Reverse Engineering Vercel's BotID

Posted by hazebooth 1 day ago

Reverse Engineering Vercel's BotID(www.nullpt.rs)

102 points | 18 comments

ATechGuy 1 day ago|

> At the moment, it seems Basic mode is so basic that it allows everything to pass as human. That’ll likely change as they gather more telemetry to better identify what a bot signal looks like.

So they are basically collecting telemetry in the name of "free basic anti-bot" solution.

cchance 1 day ago|

free basic anti-bot solution that literally NEVER BLOCKS A BOT, like what the actual fuck

codedokode 1 day ago||

Note that the bot detection script uses WebGL to obtain GPU name. I assume this (fingerprinting) is the most popular use of WebGL. Sad that independent browsers like Firefox do not supply fake values.

nullpt_rs 1 day ago||

Sadly, spoofing GPU vendor & renderer can be an even larger flag since they can hash the resulting image of the canvas to compare it with a database of collected fingerprints[0]

[0]: https://research.google/pubs/picasso-lightweight-device-clas...

reaperducer 1 day ago|||

Until a major player gets on board. Then it works.

Apple does this by sending an imposter user agent from Safari on iPads.

If only that was expanded to iPhones, too. And then send rotating, or randomized user agents.

nerdsniper 1 day ago|||

Apple does it because they don’t have a vested financial interest in internet-wide tracking.

Google does.

And while Mozilla does too because the vast majority of their funding comes from Google, it’s more pertinent that they don’t have the market share to pull this off. Firefox would just stop working on major websites if they did this.

ZebulonP 19 hours ago|||

Doesn't that just move the goal post though? Instead of using your GPU vendor for the fingerprint they can just hash the output canvas after they a bunch of odd rendering calls, getting a hash from the quirks of your graphics driver and GPU hardware.

andrewmcwatters 1 day ago|||

It’s funny that trying to click on the Google Scholar link there falsely identifies me as a bot.

grishka 21 hours ago||

IMO the use of <canvas> needs to be behind a permission prompt, the same as e.g. geolocation or WebRTC. Few websites actually need canvas/WebGL for legitimate purposes.

chocolatkey 18 hours ago||

This would break way too many websites to be feasible. And if implemented, would be something requested on so many sites that users would learn to automatically say yes which would weaken the power of permission prompts in general.

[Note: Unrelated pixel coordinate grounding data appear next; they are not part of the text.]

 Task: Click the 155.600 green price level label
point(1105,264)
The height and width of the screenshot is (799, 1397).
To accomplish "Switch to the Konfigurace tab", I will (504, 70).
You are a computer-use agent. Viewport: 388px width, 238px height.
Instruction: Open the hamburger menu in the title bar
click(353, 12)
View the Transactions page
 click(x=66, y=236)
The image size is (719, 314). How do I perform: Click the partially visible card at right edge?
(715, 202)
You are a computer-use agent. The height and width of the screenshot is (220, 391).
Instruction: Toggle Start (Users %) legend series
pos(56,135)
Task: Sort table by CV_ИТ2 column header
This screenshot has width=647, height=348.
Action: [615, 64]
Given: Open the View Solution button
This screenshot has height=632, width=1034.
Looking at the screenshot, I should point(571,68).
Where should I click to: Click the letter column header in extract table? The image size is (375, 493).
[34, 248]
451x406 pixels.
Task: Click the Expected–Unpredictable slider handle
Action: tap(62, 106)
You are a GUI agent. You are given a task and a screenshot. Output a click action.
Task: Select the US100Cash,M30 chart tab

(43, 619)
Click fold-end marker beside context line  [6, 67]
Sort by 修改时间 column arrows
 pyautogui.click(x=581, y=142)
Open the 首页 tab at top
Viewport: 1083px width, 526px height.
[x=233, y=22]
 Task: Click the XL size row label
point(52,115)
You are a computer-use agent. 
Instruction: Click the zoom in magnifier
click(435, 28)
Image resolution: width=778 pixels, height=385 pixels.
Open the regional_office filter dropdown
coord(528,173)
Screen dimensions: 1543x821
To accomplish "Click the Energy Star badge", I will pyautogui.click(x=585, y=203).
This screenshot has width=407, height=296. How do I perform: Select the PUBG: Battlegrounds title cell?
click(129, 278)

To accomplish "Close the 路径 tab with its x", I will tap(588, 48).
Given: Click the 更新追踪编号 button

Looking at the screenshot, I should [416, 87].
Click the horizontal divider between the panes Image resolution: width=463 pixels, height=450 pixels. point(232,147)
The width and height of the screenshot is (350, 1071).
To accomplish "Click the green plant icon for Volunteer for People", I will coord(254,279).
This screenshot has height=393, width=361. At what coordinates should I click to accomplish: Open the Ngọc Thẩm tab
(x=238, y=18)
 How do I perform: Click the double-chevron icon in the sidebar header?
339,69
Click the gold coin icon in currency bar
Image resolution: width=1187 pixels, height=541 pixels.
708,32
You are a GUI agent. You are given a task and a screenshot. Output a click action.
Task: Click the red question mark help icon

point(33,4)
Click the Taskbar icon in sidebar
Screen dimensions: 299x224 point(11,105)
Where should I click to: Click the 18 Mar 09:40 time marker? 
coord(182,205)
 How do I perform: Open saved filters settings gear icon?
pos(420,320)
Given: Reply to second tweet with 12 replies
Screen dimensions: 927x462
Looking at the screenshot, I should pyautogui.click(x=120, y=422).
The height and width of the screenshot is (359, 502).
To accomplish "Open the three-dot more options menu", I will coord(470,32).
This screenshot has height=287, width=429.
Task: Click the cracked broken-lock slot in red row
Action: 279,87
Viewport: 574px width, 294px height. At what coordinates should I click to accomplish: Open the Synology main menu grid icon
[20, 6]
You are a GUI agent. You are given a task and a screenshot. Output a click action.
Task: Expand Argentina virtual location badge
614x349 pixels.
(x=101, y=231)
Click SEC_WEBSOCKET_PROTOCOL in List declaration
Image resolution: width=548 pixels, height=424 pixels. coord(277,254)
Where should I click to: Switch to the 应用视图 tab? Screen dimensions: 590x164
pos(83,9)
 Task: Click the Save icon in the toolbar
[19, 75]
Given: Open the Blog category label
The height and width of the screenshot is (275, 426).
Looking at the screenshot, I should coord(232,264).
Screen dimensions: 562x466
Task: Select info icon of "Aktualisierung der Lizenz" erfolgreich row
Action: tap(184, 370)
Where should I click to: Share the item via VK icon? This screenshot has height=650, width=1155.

For example, almost every major Japanese book/comic site uses canvas in their e-reader

codedokode 14 hours ago||

The best solution would be if canvas only allowed displaying pixels on the page but not drawing (meaning you need to bring your own drawing library) so that it would be unusable for fingerprinting.

b0a04gl 1 day ago|

why is bot detection even happening at render time instead of request time. why can't tell you’re a bot from your headers, UA, IP, TLS fingerprint. imo making it a surveillance. 'you're a bot, ok not just go away, let’s fingerprint your GPU and assign you a behavioral risk score anyway'

n2d4 1 day ago|

It's really hard to detect it at request time. It's practically trivial for an attacker to fake headers to resemble a real browser.

baby_souffle 23 hours ago|||

You absolutely have options at request time. Arguably, some of the things you can only do at request time are part of a full and complete mitigation strategy.

You can fingerprint the originating TCP stack with some degree of confidence. If the request looks like it came from a Linux server but the user agent says Windows, that's a signal.

Likewise, the IP address making the request has geographic information associated with it. If my IP address says I'm in Romania but my browser is asking for the English language version of the page... That's a signal.

Similar to basic IP/Geo, you can do DNS and STUN based profiling, too. This helps you catch people that are behind proxies or VPNs.

To blur the line, you can use JavaScript to measure request timing. Proxies that are going to tamper with the request to hide its origins or change its fingerprint will add a measurable latency.

n2d4 22 hours ago|||

None of these are conclusive by any means. The IP address check you mentioned would mark anyone using a VPN, or English speakers living abroad. Modern bot detection combines lots of heuristics like these together, and being able to run JavaScript in the browser (at render-time) adds a lot more data that can be used to make a better prediction.

cAtte_ 21 hours ago|||

> If my IP address says I'm in Romania but my browser is asking for the English language version of the page... That's a signal.

jesus christ don't give them ideas. it's annoying enough to have my country's language forced on me (i prefer english) when there's a perfectly good http header for that. now blocking me based on this?!

indrora 23 hours ago|||

Anubis does it pretty decently.

iovoid 20 hours ago||

Anubis is not meant to fully stop bots, only slow them down so they don't take down your service. This kind of bot detection is meant to prevent automation.